* _Instructions for the task_:
Rewrite the lines below, changing "GUI agent" to "screen assistant" wherever it appears and leaving everything else as it is.

start

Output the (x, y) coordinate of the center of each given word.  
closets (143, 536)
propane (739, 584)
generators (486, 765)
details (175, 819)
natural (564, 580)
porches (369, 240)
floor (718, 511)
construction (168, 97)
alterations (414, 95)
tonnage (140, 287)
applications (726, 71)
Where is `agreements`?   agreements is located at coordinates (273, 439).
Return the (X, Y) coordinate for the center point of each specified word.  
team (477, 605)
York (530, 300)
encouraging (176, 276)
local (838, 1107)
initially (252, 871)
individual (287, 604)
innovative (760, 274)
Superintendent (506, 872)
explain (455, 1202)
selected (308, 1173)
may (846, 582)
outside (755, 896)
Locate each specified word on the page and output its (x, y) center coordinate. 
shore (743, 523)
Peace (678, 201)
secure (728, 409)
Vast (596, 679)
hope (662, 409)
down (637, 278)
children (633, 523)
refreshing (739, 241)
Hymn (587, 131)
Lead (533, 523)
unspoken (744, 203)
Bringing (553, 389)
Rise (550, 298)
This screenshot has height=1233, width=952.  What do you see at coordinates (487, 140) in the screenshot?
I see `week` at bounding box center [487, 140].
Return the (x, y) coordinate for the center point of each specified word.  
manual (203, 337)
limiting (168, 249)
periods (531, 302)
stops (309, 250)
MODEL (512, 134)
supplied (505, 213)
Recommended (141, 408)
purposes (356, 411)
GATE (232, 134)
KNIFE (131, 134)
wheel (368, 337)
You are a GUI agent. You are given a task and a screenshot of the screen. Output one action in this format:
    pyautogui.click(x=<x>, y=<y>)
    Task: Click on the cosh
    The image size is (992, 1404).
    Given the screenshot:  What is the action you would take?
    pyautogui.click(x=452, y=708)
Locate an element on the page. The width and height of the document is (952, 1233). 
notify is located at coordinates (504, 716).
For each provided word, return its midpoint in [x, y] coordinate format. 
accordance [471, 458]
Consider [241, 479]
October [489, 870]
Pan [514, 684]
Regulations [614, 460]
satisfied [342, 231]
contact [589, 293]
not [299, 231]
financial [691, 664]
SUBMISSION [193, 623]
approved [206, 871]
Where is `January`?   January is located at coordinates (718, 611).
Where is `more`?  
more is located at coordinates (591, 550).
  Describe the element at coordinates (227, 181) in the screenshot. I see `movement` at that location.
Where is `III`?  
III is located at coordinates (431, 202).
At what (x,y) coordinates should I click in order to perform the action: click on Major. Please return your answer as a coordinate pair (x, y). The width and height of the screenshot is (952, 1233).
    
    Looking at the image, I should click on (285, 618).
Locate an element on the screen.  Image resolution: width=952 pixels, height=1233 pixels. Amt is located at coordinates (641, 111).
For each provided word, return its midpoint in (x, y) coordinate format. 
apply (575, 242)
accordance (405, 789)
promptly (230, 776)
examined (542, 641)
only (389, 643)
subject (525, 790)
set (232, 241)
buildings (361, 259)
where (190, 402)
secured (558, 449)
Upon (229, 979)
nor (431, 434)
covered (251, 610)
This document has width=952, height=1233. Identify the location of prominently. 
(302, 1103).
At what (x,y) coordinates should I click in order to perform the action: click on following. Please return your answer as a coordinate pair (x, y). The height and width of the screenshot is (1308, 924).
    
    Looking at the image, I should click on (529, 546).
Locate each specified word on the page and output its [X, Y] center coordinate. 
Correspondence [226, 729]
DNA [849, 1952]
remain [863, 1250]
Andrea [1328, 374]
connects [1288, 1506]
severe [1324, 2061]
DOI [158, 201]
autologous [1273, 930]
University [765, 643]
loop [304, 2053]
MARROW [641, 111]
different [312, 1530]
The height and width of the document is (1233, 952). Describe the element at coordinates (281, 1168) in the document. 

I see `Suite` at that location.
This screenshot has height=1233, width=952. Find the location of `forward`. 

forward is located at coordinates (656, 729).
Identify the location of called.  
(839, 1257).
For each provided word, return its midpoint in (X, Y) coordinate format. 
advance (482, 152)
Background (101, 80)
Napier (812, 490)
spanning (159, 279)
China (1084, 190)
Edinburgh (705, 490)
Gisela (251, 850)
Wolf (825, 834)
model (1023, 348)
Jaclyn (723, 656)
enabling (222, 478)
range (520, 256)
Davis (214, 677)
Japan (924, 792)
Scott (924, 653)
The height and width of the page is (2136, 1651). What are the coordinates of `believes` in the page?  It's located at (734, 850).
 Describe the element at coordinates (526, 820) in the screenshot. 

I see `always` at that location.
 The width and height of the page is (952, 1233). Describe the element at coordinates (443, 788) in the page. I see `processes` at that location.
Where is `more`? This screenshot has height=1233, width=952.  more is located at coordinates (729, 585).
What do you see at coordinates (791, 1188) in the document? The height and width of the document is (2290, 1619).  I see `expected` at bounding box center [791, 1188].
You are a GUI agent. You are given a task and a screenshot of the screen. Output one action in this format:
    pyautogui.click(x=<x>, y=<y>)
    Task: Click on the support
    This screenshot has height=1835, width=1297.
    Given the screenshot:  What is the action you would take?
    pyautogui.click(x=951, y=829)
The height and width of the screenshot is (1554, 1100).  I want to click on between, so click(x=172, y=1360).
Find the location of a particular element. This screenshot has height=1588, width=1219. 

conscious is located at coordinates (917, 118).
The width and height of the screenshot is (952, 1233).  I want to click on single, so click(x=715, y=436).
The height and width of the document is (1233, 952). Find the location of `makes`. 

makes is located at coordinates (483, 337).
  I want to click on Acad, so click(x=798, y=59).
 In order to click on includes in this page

end

* _Exercise response_:
Output the (x, y) coordinate of the center of each given word.  
closets (143, 536)
propane (739, 584)
generators (486, 765)
details (175, 819)
natural (564, 580)
porches (369, 240)
floor (718, 511)
construction (168, 97)
alterations (414, 95)
tonnage (140, 287)
applications (726, 71)
Where is `agreements`?   agreements is located at coordinates (273, 439).
Return the (X, Y) coordinate for the center point of each specified word.  
team (477, 605)
York (530, 300)
encouraging (176, 276)
local (838, 1107)
initially (252, 871)
individual (287, 604)
innovative (760, 274)
Superintendent (506, 872)
explain (455, 1202)
selected (308, 1173)
may (846, 582)
outside (755, 896)
Locate each specified word on the page and output its (x, y) center coordinate. 
shore (743, 523)
Peace (678, 201)
secure (728, 409)
Vast (596, 679)
hope (662, 409)
down (637, 278)
children (633, 523)
refreshing (739, 241)
Hymn (587, 131)
Lead (533, 523)
unspoken (744, 203)
Bringing (553, 389)
Rise (550, 298)
This screenshot has height=1233, width=952.  What do you see at coordinates (487, 140) in the screenshot?
I see `week` at bounding box center [487, 140].
Return the (x, y) coordinate for the center point of each specified word.  
manual (203, 337)
limiting (168, 249)
periods (531, 302)
stops (309, 250)
MODEL (512, 134)
supplied (505, 213)
Recommended (141, 408)
purposes (356, 411)
GATE (232, 134)
KNIFE (131, 134)
wheel (368, 337)
You are a screen assistant. You are given a task and a screenshot of the screen. Output one action in this format:
    pyautogui.click(x=<x>, y=<y>)
    Task: Click on the cosh
    The image size is (992, 1404).
    Given the screenshot:  What is the action you would take?
    pyautogui.click(x=452, y=708)
Locate an element on the page. The width and height of the document is (952, 1233). 
notify is located at coordinates (504, 716).
For each provided word, return its midpoint in [x, y] coordinate format. 
accordance [471, 458]
Consider [241, 479]
October [489, 870]
Pan [514, 684]
Regulations [614, 460]
satisfied [342, 231]
contact [589, 293]
not [299, 231]
financial [691, 664]
SUBMISSION [193, 623]
approved [206, 871]
Where is `January`?   January is located at coordinates (718, 611).
Where is `more`?  
more is located at coordinates (591, 550).
  Describe the element at coordinates (227, 181) in the screenshot. I see `movement` at that location.
Where is `III`?  
III is located at coordinates (431, 202).
At what (x,y) coordinates should I click in order to perform the action: click on Major. Please return your answer as a coordinate pair (x, y). The width and height of the screenshot is (952, 1233).
    
    Looking at the image, I should click on (285, 618).
Locate an element on the screen.  Image resolution: width=952 pixels, height=1233 pixels. Amt is located at coordinates (641, 111).
For each provided word, return its midpoint in (x, y) coordinate format. 
apply (575, 242)
accordance (405, 789)
promptly (230, 776)
examined (542, 641)
only (389, 643)
subject (525, 790)
set (232, 241)
buildings (361, 259)
where (190, 402)
secured (558, 449)
Upon (229, 979)
nor (431, 434)
covered (251, 610)
This document has width=952, height=1233. Identify the location of prominently. 
(302, 1103).
At what (x,y) coordinates should I click in order to perform the action: click on following. Please return your answer as a coordinate pair (x, y). The height and width of the screenshot is (1308, 924).
    
    Looking at the image, I should click on (529, 546).
Locate each specified word on the page and output its [X, Y] center coordinate. 
Correspondence [226, 729]
DNA [849, 1952]
remain [863, 1250]
Andrea [1328, 374]
connects [1288, 1506]
severe [1324, 2061]
DOI [158, 201]
autologous [1273, 930]
University [765, 643]
loop [304, 2053]
MARROW [641, 111]
different [312, 1530]
The height and width of the document is (1233, 952). Describe the element at coordinates (281, 1168) in the document. 

I see `Suite` at that location.
This screenshot has height=1233, width=952. Find the location of `forward`. 

forward is located at coordinates (656, 729).
Identify the location of called.  
(839, 1257).
For each provided word, return its midpoint in (X, Y) coordinate format. 
advance (482, 152)
Background (101, 80)
Napier (812, 490)
spanning (159, 279)
China (1084, 190)
Edinburgh (705, 490)
Gisela (251, 850)
Wolf (825, 834)
model (1023, 348)
Jaclyn (723, 656)
enabling (222, 478)
range (520, 256)
Davis (214, 677)
Japan (924, 792)
Scott (924, 653)
The height and width of the page is (2136, 1651). What are the coordinates of `believes` in the page?  It's located at (734, 850).
 Describe the element at coordinates (526, 820) in the screenshot. 

I see `always` at that location.
 The width and height of the page is (952, 1233). Describe the element at coordinates (443, 788) in the page. I see `processes` at that location.
Where is `more`? This screenshot has height=1233, width=952.  more is located at coordinates (729, 585).
What do you see at coordinates (791, 1188) in the document? The height and width of the document is (2290, 1619).  I see `expected` at bounding box center [791, 1188].
You are a screen assistant. You are given a task and a screenshot of the screen. Output one action in this format:
    pyautogui.click(x=<x>, y=<y>)
    Task: Click on the support
    This screenshot has height=1835, width=1297.
    Given the screenshot:  What is the action you would take?
    pyautogui.click(x=951, y=829)
The height and width of the screenshot is (1554, 1100).  I want to click on between, so click(x=172, y=1360).
Find the location of a particular element. This screenshot has height=1588, width=1219. 

conscious is located at coordinates (917, 118).
The width and height of the screenshot is (952, 1233).  I want to click on single, so click(x=715, y=436).
The height and width of the document is (1233, 952). Find the location of `makes`. 

makes is located at coordinates (483, 337).
  I want to click on Acad, so click(x=798, y=59).
 In order to click on includes in this page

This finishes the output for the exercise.